Une minute de silence à l’école,
je n’ai pas le souvenir d’en avoir vécu en tant qu’élève… Mais dans la France des années 2010, secouée aux larmes par les attentats et touchée au cœur du pacte républicain, nous avons tous connu ce temps suspendu dans nos salles de classe ou sur les cours de récréation où l’on faisait silence, accompagnant le recueillement après avoir informé les élèves sur les faits et accueilli leur parole en rassurant les plus inquiets. On se dit parfois qu’on aurait pu, ou dû, mieux faire, prolonger la réflexion, aller au cœur du problème. Mais le temps passe, l’émotion s’atténue ou s’efface. Happé par la vie, chacun retrouve un élan où l’on évacue la mort et ce qui fait peur.

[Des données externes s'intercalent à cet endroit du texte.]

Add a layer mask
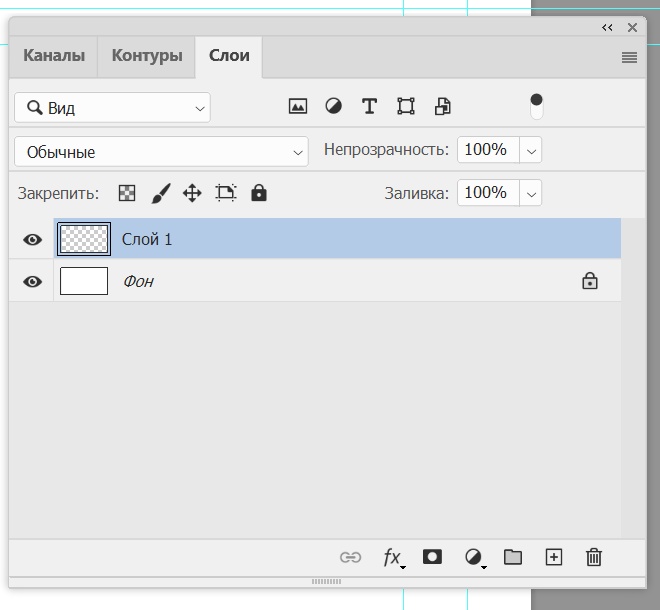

Nous savons aussi que cette minute de silence chargée émotionnellement et ce qui la précède ne suffit pas à prévenir les dangers de la radicalisation et à offrir un temps de réflexion sur ce processus mortifère. Associer un travail de fond à l’accompagnement d’urgence que l’institution nous demande paraît essentiel, mais rien ne nous oblige vraiment à traiter ces questions sensibles en classe. Parce que c’est compliqué et long à préparer, parce que les programmes n’en disent pas grand-chose, parce qu’on peut se sentir en difficulté. Pourtant, tout justifie que l’on en parle, en dehors de ces tempêtes humaines et médiatiques qui nous traversent. Un contexte calme, loin des sirènes de l’actu est propice à une réflexion sereine sur ces sujets dont les supports aujourd’hui ne manquent pas.
Enseigner les sujets sensibles, comment faire ?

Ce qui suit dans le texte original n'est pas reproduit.